# Activity
Would you print the records as they stand, down to the last character?

──────────────────────────────

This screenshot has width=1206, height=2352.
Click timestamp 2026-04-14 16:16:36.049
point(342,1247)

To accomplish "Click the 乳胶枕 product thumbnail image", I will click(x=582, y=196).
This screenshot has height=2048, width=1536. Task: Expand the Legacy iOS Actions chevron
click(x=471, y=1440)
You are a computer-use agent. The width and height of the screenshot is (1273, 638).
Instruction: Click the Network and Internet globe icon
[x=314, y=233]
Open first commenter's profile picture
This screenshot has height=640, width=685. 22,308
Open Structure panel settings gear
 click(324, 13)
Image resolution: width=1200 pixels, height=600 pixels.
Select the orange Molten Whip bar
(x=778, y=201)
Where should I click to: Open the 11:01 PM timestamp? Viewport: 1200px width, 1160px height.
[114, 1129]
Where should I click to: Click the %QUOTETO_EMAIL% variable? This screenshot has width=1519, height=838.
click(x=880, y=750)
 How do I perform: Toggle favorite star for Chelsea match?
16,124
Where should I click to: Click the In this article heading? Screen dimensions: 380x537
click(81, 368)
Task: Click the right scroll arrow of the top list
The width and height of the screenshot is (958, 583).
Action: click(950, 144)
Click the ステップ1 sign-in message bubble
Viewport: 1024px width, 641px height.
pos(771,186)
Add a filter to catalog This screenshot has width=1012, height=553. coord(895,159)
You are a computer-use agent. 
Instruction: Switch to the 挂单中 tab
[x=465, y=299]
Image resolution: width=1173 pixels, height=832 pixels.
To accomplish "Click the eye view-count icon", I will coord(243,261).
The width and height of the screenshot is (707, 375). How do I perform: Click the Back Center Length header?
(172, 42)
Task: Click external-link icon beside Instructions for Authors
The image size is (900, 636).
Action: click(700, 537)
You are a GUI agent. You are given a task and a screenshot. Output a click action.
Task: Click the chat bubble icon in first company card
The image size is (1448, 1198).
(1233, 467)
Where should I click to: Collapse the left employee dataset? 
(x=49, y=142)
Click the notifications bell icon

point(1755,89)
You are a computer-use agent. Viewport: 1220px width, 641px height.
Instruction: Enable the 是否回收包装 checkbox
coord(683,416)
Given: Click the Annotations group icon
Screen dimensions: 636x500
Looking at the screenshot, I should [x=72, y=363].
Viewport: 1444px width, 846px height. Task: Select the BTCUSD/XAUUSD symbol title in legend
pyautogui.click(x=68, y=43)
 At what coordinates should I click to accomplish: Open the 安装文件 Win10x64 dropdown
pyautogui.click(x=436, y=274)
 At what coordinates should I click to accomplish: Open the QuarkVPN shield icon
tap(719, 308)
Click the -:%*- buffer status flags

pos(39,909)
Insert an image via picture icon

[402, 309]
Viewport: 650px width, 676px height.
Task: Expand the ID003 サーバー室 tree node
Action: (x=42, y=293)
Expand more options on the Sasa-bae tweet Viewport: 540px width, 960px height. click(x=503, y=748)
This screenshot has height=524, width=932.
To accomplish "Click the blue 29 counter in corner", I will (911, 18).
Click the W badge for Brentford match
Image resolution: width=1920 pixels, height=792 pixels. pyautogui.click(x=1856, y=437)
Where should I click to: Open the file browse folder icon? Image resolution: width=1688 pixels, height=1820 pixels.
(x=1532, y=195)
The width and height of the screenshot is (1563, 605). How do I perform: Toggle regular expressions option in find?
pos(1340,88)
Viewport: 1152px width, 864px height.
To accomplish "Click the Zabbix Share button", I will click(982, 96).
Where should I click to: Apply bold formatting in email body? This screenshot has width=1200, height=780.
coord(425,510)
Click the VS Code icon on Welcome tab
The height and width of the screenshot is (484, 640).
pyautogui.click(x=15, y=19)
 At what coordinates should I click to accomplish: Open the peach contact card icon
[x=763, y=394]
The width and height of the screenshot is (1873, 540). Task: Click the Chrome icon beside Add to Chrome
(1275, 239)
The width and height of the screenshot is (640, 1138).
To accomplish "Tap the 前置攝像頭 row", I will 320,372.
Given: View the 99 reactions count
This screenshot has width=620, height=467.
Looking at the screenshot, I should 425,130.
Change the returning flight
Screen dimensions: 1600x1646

──────────────────────────────

# The completed task
This screenshot has width=1206, height=2352.
Click timestamp 2026-04-14 16:16:36.049
point(342,1247)

To accomplish "Click the 乳胶枕 product thumbnail image", I will click(x=582, y=196).
This screenshot has height=2048, width=1536. Task: Expand the Legacy iOS Actions chevron
click(x=471, y=1440)
You are a computer-use agent. The width and height of the screenshot is (1273, 638).
Instruction: Click the Network and Internet globe icon
[x=314, y=233]
Open first commenter's profile picture
This screenshot has height=640, width=685. 22,308
Open Structure panel settings gear
 click(324, 13)
Image resolution: width=1200 pixels, height=600 pixels.
Select the orange Molten Whip bar
(x=778, y=201)
Where should I click to: Open the 11:01 PM timestamp? Viewport: 1200px width, 1160px height.
[114, 1129]
Where should I click to: Click the %QUOTETO_EMAIL% variable? This screenshot has width=1519, height=838.
click(x=880, y=750)
 How do I perform: Toggle favorite star for Chelsea match?
16,124
Where should I click to: Click the In this article heading? Screen dimensions: 380x537
click(81, 368)
Task: Click the right scroll arrow of the top list
The width and height of the screenshot is (958, 583).
Action: click(950, 144)
Click the ステップ1 sign-in message bubble
Viewport: 1024px width, 641px height.
pos(771,186)
Add a filter to catalog This screenshot has width=1012, height=553. coord(895,159)
You are a computer-use agent. 
Instruction: Switch to the 挂单中 tab
[x=465, y=299]
Image resolution: width=1173 pixels, height=832 pixels.
To accomplish "Click the eye view-count icon", I will coord(243,261).
The width and height of the screenshot is (707, 375). How do I perform: Click the Back Center Length header?
(172, 42)
Task: Click external-link icon beside Instructions for Authors
The image size is (900, 636).
Action: click(700, 537)
You are a GUI agent. You are given a task and a screenshot. Output a click action.
Task: Click the chat bubble icon in first company card
The image size is (1448, 1198).
(1233, 467)
Where should I click to: Collapse the left employee dataset? 
(x=49, y=142)
Click the notifications bell icon

point(1755,89)
You are a computer-use agent. Viewport: 1220px width, 641px height.
Instruction: Enable the 是否回收包装 checkbox
coord(683,416)
Given: Click the Annotations group icon
Screen dimensions: 636x500
Looking at the screenshot, I should [x=72, y=363].
Viewport: 1444px width, 846px height. Task: Select the BTCUSD/XAUUSD symbol title in legend
pyautogui.click(x=68, y=43)
 At what coordinates should I click to accomplish: Open the 安装文件 Win10x64 dropdown
pyautogui.click(x=436, y=274)
 At what coordinates should I click to accomplish: Open the QuarkVPN shield icon
tap(719, 308)
Click the -:%*- buffer status flags

pos(39,909)
Insert an image via picture icon

[402, 309]
Viewport: 650px width, 676px height.
Task: Expand the ID003 サーバー室 tree node
Action: (x=42, y=293)
Expand more options on the Sasa-bae tweet Viewport: 540px width, 960px height. click(x=503, y=748)
This screenshot has height=524, width=932.
To accomplish "Click the blue 29 counter in corner", I will (911, 18).
Click the W badge for Brentford match
Image resolution: width=1920 pixels, height=792 pixels. pyautogui.click(x=1856, y=437)
Where should I click to: Open the file browse folder icon? Image resolution: width=1688 pixels, height=1820 pixels.
(x=1532, y=195)
The width and height of the screenshot is (1563, 605). How do I perform: Toggle regular expressions option in find?
pos(1340,88)
Viewport: 1152px width, 864px height.
To accomplish "Click the Zabbix Share button", I will click(982, 96).
Where should I click to: Apply bold formatting in email body? This screenshot has width=1200, height=780.
coord(425,510)
Click the VS Code icon on Welcome tab
The height and width of the screenshot is (484, 640).
pyautogui.click(x=15, y=19)
 At what coordinates should I click to accomplish: Open the peach contact card icon
[x=763, y=394]
The width and height of the screenshot is (1873, 540). Task: Click the Chrome icon beside Add to Chrome
(1275, 239)
The width and height of the screenshot is (640, 1138).
To accomplish "Tap the 前置攝像頭 row", I will 320,372.
Given: View the 99 reactions count
This screenshot has width=620, height=467.
Looking at the screenshot, I should 425,130.
Change the returning flight
Screen dimensions: 1600x1646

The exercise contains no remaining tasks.